Beginning with the line that contains "點擊此處 (179, 1052)" in the material below, print each line exactly until the line that contains "Cookies (686, 2543)" has been printed, then stop.

===== DATA TO PROCESS

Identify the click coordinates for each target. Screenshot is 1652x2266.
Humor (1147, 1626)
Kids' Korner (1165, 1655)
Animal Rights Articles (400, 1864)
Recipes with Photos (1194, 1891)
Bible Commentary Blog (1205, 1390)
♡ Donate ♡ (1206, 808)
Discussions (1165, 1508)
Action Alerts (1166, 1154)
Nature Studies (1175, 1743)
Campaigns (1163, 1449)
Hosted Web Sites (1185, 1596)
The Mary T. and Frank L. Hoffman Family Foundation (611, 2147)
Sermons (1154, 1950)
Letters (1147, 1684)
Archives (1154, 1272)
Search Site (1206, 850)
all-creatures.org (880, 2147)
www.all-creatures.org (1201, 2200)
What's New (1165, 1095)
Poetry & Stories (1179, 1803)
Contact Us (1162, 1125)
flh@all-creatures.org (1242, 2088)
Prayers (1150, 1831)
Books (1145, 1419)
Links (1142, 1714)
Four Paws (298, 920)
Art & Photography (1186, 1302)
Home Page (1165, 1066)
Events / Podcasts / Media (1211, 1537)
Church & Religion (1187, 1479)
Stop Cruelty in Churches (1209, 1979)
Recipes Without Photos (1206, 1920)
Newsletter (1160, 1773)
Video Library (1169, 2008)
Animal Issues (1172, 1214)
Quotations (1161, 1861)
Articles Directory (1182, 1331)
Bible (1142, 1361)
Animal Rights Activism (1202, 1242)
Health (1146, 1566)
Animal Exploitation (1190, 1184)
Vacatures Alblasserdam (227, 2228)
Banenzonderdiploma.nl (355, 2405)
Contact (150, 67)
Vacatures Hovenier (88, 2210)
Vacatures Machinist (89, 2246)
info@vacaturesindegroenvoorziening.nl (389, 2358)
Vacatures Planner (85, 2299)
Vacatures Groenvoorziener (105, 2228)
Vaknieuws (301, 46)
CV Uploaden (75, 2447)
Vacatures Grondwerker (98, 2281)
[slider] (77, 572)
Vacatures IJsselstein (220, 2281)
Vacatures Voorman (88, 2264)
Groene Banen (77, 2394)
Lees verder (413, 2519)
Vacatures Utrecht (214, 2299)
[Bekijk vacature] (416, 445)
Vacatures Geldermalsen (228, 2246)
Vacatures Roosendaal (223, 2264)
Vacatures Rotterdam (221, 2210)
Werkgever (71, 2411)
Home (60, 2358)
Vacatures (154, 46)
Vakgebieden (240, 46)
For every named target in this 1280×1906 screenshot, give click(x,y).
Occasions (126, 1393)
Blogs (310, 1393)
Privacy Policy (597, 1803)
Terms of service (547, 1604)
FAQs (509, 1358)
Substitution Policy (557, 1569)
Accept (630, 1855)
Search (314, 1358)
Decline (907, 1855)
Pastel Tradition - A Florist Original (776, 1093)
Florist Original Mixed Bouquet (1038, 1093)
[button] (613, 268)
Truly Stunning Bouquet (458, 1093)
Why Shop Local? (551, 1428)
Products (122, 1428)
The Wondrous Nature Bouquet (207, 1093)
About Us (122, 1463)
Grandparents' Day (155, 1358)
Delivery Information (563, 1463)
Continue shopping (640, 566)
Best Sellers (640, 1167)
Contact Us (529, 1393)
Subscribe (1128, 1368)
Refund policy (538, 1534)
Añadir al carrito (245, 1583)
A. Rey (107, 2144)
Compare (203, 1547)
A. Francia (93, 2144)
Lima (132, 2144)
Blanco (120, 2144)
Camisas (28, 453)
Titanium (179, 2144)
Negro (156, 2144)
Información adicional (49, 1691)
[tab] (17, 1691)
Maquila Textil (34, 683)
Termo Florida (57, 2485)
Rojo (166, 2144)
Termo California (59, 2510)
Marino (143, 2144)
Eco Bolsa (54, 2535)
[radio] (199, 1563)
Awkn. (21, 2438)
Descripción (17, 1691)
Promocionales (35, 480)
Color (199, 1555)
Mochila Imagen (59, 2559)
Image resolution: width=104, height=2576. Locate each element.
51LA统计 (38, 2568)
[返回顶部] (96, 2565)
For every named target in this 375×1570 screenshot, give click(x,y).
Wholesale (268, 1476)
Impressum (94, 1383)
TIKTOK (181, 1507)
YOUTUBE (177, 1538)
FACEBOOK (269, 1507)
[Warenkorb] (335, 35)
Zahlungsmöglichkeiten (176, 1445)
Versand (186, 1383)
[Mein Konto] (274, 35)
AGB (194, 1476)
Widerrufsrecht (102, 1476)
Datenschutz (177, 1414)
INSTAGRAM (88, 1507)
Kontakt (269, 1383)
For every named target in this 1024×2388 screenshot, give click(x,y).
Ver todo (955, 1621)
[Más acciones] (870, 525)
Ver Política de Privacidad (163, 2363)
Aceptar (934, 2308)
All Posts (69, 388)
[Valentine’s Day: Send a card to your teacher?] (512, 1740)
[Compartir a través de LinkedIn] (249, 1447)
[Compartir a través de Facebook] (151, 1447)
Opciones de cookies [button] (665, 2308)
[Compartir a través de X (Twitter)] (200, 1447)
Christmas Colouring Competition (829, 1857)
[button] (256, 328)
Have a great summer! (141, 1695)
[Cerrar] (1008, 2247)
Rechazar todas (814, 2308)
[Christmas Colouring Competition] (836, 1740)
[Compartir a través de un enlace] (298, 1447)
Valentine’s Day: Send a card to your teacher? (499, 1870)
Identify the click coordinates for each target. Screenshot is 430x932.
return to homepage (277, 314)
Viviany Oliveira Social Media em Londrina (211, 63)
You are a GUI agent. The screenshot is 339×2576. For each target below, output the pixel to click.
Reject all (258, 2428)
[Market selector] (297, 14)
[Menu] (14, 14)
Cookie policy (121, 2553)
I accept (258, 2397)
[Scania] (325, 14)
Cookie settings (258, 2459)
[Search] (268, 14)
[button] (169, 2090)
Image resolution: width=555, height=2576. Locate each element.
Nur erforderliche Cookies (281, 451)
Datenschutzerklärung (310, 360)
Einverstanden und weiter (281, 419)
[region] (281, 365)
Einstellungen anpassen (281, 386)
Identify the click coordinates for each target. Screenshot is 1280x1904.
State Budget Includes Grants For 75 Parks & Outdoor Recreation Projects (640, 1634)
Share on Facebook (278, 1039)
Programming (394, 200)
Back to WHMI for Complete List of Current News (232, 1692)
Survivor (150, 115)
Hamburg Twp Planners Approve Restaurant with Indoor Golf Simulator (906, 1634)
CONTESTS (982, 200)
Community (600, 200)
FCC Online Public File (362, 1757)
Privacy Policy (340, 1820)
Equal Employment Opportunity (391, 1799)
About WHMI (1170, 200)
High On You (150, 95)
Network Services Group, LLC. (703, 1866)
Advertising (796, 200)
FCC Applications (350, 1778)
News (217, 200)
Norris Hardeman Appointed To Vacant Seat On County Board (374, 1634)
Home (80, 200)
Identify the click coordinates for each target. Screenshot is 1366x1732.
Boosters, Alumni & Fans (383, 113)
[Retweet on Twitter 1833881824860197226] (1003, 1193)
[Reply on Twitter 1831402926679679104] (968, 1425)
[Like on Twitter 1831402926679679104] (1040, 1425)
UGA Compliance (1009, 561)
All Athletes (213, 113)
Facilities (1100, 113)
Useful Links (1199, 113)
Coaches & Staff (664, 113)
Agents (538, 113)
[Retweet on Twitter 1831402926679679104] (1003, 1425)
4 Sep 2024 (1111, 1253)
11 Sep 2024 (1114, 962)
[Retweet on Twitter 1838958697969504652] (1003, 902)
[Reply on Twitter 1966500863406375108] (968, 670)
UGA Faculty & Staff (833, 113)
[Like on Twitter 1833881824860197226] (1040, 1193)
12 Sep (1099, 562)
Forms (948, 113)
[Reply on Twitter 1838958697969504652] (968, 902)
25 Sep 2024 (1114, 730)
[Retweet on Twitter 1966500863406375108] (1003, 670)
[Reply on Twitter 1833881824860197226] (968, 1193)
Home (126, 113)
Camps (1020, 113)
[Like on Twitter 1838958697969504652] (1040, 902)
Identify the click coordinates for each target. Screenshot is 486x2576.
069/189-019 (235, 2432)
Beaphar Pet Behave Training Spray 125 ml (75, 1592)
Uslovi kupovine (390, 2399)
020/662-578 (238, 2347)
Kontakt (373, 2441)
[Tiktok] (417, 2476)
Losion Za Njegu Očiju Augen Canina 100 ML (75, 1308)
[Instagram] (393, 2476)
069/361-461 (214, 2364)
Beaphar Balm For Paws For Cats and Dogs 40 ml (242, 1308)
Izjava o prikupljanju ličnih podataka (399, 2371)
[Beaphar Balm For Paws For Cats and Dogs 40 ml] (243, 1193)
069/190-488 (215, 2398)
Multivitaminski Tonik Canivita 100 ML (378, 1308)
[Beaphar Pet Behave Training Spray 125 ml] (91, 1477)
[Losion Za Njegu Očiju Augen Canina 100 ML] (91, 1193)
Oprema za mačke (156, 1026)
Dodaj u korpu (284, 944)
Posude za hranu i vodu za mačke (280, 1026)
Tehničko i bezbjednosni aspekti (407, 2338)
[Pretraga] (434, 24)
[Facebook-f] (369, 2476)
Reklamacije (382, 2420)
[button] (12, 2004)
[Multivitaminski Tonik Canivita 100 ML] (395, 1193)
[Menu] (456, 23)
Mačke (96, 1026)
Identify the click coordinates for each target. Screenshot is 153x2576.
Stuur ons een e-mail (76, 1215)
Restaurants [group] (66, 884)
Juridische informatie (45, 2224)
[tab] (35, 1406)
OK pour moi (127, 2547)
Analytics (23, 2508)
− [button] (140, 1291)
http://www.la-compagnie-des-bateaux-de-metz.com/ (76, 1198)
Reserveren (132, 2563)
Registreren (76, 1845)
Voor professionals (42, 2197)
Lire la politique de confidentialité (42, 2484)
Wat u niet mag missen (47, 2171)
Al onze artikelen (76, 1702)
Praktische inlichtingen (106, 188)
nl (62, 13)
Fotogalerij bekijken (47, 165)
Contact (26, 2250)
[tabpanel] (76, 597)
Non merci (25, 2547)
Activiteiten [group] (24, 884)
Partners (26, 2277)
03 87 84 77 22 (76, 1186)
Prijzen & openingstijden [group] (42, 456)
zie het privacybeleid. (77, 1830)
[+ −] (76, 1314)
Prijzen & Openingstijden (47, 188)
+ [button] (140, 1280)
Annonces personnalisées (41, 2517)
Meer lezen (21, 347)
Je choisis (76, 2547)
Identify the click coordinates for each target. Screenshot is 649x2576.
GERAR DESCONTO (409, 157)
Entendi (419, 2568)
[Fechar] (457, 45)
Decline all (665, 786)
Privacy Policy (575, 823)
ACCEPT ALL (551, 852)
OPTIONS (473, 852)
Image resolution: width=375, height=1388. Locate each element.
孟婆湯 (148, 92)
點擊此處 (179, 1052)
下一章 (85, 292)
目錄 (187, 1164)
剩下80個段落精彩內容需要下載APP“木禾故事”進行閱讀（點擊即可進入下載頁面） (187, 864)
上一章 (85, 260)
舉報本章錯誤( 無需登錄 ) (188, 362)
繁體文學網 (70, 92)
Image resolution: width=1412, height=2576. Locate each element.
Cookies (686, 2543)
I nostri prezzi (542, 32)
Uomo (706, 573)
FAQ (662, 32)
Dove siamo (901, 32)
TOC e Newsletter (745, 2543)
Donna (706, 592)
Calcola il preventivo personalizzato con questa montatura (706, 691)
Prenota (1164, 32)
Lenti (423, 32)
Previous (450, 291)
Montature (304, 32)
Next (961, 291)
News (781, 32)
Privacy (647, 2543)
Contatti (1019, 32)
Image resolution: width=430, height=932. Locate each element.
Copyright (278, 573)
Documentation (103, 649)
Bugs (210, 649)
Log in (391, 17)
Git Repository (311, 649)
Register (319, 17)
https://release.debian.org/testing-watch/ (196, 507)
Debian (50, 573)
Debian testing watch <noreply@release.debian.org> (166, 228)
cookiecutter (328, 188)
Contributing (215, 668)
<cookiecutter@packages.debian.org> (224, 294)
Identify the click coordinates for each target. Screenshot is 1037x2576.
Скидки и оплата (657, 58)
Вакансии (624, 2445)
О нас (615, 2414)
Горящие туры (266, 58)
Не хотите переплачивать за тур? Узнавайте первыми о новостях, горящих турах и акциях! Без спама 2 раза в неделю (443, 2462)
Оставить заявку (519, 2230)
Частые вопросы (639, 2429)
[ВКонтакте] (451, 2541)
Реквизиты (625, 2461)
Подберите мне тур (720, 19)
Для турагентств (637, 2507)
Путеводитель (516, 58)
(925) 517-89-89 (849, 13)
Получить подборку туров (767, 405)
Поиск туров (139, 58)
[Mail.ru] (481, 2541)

==========

**OUTPUT**
點擊此處 (179, 1052)
下一章 (85, 292)
目錄 (187, 1164)
剩下80個段落精彩內容需要下載APP“木禾故事”進行閱讀（點擊即可進入下載頁面） (187, 864)
上一章 (85, 260)
舉報本章錯誤( 無需登錄 ) (188, 362)
繁體文學網 (70, 92)
Image resolution: width=1412, height=2576. Locate each element.
Cookies (686, 2543)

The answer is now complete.